• [Excerpted text]:
-=-=-=-=-
The evolution of investment and its components from 1995 until today provides a complete picture of the country’s growth model, as well as its viability and capacity to recover after a major crisis. Investment over time clearly follows Greek business cycles over the last 20 years and offers valuable lessons regarding necessary policies to reform the Greek growth model.
According to the graph, the Greek economy experienced a boom phase over 1997-2007, when gross fixed capital formation almost tripled from 20 bn. In 1997 to 60 bn. In 2007 (in constant 2015 prices). With the outbreak of the Greek crisis, investment followed closely the path of the economy. Indicatively, for the first time in 2010, capital formation was lower than capital depreciation giving rise to an investment gap which would persist for the following years. Within 7 years in 2007-2014, investment fell back to the 1997 level at 20 bn.. Since then, investments shrinks at 10.1% of GDP in 2019 (versus 22.2% for the EU).
The fact that investment failed to follow the economy’s weak but positive growth rates over the period 2017 until the covid outbreak, links to the nature of investment which impedes a quick recovery. Looking back at the aforementioned boom phase, Greek investment was largely carried by private construction and large construction projects by the public sector, leaving productive investment (in machinery and transportation equipment) at relatively low levels. This left the Greek economy without the necessary productive base in the aftermath of its economic crisis. Large public projects were halted and households were stripped of any savings.
-=-=-=-=-
• [Required work]:
1: Based on the passage on Greek investment, mark each statement yes or no and quote the words from the passage that decide it. (a) Gross fixed capital formation almost tripled between 1997 and 2007. (b) Greek investment stood at 22.2% of GDP in 2019. (c) During the boom phase, productive investment in machinery and transportation equipment reached high levels.
2: Summarize the passage on Greek investment in two sentences.
3: Set down the passage on Greek investment word for word, starting with "The evolution of" and going on through "Greek growth model.".
The lines after the passage on Greek investment are not needed.

Saved data entries
-=-=-=-=-
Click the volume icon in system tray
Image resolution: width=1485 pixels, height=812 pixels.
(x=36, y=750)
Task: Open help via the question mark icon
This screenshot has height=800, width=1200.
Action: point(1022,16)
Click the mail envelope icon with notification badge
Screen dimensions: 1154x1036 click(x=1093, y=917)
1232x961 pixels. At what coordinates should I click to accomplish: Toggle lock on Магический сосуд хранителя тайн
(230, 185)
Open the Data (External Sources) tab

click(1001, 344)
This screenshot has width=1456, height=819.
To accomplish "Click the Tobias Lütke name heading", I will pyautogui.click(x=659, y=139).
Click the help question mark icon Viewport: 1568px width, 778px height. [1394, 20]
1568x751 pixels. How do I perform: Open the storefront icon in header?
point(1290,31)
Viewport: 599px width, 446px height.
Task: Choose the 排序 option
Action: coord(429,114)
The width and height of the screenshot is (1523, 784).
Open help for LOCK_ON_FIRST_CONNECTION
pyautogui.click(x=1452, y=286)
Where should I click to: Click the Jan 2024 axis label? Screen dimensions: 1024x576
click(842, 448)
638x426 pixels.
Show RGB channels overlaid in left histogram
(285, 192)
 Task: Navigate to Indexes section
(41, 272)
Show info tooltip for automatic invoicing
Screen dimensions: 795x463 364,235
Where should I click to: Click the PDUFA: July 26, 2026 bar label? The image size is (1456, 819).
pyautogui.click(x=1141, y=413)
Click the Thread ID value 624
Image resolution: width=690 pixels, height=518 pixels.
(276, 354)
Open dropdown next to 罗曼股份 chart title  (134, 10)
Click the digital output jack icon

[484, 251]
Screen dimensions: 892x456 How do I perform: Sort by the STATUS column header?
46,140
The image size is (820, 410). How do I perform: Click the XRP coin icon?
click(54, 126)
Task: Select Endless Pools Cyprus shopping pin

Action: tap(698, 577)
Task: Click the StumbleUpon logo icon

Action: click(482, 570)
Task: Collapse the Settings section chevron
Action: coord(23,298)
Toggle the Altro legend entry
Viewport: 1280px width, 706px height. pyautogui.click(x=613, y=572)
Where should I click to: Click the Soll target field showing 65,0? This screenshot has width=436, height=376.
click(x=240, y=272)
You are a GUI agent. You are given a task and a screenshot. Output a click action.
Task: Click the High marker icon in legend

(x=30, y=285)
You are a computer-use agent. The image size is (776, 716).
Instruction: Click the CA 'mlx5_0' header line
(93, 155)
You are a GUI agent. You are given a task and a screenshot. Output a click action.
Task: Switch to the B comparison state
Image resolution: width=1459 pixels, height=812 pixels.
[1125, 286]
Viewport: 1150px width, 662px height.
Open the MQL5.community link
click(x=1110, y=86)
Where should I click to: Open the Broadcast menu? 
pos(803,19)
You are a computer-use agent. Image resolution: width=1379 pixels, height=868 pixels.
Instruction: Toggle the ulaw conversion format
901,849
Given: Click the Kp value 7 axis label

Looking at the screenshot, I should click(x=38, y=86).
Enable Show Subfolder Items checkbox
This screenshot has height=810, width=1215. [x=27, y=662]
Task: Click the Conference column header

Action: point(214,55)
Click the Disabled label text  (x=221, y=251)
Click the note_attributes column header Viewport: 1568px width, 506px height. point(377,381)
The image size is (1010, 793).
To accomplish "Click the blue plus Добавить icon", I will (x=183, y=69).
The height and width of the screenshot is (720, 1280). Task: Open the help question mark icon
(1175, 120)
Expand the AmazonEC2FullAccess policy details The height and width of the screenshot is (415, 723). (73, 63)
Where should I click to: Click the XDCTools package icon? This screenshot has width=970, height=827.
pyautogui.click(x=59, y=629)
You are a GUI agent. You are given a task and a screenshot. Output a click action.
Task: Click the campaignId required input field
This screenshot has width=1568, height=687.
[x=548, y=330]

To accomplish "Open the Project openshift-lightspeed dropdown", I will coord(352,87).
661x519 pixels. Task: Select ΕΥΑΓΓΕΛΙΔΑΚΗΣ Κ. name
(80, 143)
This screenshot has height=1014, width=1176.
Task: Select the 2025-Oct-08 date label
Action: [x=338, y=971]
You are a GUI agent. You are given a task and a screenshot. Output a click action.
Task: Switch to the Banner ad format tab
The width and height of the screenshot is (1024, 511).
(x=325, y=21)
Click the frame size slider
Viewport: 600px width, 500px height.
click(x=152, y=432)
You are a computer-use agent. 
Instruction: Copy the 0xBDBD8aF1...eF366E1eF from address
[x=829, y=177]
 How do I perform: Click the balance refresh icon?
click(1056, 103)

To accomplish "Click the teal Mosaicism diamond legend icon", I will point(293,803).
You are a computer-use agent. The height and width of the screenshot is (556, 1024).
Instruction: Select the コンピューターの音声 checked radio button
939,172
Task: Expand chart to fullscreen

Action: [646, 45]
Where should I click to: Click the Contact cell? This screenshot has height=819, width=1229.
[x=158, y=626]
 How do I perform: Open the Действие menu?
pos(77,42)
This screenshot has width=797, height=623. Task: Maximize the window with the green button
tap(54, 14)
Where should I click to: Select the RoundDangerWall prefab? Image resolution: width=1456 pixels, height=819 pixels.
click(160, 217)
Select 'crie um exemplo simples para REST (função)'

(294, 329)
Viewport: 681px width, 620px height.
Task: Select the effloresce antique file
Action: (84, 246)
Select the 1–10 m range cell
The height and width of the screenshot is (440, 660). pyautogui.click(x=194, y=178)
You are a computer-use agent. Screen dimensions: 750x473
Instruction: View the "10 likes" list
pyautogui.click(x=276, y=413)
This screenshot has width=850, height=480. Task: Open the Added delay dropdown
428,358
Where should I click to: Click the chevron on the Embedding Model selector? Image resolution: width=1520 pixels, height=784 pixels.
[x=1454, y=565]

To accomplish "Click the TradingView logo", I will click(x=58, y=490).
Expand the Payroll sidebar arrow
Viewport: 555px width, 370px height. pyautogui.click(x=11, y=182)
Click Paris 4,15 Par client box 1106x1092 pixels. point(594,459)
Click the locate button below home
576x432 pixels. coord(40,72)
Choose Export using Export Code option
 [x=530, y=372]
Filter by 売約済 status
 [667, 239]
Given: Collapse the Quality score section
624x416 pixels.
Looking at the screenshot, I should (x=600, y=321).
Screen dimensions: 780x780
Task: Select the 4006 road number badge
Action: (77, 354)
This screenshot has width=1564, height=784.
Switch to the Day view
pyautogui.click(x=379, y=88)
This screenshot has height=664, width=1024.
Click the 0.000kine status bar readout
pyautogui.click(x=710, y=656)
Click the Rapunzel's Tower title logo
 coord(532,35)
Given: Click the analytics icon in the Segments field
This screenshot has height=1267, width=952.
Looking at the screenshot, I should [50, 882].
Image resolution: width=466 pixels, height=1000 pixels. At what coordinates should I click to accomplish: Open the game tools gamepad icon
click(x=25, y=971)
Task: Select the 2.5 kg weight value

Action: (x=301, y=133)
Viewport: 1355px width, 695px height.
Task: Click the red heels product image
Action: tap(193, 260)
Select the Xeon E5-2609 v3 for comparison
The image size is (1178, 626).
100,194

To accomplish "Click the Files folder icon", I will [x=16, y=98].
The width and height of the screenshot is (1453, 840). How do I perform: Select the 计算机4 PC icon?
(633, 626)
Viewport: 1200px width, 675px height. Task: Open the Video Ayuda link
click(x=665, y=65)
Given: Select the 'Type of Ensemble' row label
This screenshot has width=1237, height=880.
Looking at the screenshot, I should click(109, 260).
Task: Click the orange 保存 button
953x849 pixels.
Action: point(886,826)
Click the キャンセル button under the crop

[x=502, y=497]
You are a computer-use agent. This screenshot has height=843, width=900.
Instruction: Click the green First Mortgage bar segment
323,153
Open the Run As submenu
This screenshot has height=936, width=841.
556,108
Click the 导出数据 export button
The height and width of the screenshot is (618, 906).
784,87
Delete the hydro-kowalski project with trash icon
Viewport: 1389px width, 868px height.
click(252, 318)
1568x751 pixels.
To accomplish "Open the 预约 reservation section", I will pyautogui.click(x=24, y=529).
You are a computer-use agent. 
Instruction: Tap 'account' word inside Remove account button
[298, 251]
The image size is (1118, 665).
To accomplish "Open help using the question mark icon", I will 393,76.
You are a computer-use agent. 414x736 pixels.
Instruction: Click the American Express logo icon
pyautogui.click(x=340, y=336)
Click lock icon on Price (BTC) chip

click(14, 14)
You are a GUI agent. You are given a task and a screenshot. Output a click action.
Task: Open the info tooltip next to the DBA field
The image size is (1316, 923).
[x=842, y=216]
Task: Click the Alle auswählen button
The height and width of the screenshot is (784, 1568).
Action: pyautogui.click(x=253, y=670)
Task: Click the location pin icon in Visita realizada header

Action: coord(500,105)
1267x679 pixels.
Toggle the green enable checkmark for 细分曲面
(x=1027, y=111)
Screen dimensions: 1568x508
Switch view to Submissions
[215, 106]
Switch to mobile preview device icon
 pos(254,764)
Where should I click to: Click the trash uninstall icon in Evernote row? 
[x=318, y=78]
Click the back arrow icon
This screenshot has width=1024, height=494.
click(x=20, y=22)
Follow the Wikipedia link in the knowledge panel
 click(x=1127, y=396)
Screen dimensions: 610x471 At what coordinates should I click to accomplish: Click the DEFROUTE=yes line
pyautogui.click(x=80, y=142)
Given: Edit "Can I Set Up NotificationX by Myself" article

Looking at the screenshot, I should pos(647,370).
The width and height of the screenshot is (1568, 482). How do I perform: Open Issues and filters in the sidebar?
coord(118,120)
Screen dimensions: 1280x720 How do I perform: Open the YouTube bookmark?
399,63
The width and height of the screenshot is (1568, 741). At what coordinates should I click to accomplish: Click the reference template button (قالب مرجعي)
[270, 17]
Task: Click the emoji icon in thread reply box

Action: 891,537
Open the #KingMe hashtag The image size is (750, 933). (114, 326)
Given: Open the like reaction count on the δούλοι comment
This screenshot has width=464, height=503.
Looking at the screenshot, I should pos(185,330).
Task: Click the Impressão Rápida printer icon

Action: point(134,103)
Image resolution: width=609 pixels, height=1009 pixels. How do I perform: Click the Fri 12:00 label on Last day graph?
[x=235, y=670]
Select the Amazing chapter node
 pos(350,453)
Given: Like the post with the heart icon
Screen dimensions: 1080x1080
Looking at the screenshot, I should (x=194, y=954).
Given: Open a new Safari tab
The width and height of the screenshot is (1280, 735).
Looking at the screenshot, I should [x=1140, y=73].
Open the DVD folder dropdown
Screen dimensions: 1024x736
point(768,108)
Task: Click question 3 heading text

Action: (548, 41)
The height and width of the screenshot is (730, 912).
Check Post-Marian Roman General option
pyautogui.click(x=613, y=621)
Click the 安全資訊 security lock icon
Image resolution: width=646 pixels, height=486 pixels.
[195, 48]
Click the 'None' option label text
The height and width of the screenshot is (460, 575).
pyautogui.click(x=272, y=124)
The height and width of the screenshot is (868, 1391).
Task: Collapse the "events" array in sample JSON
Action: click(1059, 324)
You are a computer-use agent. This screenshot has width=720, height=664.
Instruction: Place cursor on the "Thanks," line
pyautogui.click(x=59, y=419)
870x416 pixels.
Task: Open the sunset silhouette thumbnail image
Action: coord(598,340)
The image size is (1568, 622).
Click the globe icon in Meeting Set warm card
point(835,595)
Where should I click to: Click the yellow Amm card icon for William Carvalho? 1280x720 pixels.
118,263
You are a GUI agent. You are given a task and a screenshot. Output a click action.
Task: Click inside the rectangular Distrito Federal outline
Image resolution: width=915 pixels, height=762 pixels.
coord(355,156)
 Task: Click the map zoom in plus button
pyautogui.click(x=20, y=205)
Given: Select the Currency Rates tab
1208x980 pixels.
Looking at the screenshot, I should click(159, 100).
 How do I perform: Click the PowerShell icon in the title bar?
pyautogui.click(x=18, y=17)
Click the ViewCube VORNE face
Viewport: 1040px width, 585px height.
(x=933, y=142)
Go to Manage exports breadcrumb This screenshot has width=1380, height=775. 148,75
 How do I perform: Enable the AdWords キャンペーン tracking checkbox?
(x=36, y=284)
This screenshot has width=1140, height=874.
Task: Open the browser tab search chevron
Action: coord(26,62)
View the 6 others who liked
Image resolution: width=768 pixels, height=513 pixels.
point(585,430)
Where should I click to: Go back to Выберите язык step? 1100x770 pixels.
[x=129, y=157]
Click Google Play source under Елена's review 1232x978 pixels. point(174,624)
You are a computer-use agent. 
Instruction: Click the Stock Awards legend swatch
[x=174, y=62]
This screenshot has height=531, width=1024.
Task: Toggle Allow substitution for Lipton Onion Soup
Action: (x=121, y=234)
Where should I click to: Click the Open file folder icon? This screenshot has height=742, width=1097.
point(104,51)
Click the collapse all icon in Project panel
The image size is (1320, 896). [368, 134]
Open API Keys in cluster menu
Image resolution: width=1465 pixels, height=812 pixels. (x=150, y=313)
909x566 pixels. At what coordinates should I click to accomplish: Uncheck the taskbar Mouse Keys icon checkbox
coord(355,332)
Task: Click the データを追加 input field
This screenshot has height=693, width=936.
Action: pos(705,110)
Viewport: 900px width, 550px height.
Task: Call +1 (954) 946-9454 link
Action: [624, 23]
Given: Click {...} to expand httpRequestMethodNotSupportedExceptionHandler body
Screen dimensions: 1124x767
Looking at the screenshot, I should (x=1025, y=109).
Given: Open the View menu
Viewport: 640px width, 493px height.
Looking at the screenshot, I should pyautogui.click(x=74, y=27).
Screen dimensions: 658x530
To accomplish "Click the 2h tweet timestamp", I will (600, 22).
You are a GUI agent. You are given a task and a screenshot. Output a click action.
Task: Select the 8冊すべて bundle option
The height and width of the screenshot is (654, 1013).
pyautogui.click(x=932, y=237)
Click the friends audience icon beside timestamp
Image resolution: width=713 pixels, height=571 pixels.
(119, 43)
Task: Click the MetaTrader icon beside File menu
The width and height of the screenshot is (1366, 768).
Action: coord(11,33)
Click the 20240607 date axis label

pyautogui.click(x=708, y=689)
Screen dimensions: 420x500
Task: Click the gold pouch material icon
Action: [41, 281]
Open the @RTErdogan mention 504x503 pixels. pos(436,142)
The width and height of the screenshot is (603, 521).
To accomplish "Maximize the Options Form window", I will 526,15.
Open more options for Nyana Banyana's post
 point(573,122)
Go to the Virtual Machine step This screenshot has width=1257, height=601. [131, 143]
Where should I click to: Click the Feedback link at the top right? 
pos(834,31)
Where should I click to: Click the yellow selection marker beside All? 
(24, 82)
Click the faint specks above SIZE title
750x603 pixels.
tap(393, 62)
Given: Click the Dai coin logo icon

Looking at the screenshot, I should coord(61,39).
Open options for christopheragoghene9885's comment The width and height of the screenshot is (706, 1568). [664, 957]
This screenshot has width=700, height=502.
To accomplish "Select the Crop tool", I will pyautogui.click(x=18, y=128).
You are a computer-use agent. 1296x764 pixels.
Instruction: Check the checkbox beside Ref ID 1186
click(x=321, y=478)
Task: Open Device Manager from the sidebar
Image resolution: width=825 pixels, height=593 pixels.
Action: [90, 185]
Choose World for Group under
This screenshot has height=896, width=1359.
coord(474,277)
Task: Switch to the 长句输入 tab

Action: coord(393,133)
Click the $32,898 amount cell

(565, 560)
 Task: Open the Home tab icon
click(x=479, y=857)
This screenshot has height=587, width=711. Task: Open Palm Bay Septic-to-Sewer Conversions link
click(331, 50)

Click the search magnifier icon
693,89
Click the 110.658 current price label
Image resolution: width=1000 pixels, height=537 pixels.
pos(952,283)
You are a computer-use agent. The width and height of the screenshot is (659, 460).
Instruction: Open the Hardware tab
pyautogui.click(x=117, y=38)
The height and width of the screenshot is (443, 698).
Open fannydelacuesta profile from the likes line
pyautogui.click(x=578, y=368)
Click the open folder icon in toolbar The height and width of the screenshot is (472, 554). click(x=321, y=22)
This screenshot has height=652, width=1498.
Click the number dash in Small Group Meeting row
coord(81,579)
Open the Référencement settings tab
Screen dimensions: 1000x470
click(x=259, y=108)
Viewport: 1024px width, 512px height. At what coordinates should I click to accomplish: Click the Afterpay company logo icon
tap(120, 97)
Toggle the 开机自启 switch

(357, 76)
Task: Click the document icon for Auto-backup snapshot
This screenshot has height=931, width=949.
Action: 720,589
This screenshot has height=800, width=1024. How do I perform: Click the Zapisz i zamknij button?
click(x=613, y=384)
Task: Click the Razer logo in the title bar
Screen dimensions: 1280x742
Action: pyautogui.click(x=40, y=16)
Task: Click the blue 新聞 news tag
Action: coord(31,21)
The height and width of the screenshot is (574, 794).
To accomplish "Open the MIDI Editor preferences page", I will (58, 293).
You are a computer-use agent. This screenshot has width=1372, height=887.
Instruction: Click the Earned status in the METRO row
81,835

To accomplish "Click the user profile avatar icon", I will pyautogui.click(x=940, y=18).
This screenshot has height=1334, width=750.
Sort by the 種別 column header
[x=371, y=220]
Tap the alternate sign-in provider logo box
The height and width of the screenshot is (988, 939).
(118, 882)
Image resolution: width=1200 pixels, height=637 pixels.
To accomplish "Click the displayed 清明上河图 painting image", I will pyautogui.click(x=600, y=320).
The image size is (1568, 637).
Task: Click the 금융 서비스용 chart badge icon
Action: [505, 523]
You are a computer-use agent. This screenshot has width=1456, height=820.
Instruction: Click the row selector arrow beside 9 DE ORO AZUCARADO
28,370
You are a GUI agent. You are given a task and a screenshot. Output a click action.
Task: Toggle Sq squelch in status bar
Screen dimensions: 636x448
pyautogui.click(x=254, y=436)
-=-=-=-=-
• [Answers]:
1:
(a) Yes: "gross fixed capital formation almost tripled"
(b) No: "investments shrinks at 10.1% of GDP in 2019 (versus 22.2% for the EU)"
(c) No: "leaving productive investment (in machinery and transportation equipment) at relatively low levels"

2: Greek investment rose sharply during the 1997-2007 boom and then, with the crisis, fell back to its 1997 level by 2014, reaching 10.1% of GDP in 2019. It failed to follow the economy's weak recovery because the boom had relied on construction rather than productive investment, which left Greece without a productive base after the crisis.

3:
The evolution of investment and its components from 1995 until today provides a complete picture of the country’s growth model, as well as its viability and capacity to recover after a major crisis. Investment over time clearly follows Greek business cycles over the last 20 years and offers valuable lessons regarding necessary policies to reform the Greek growth model.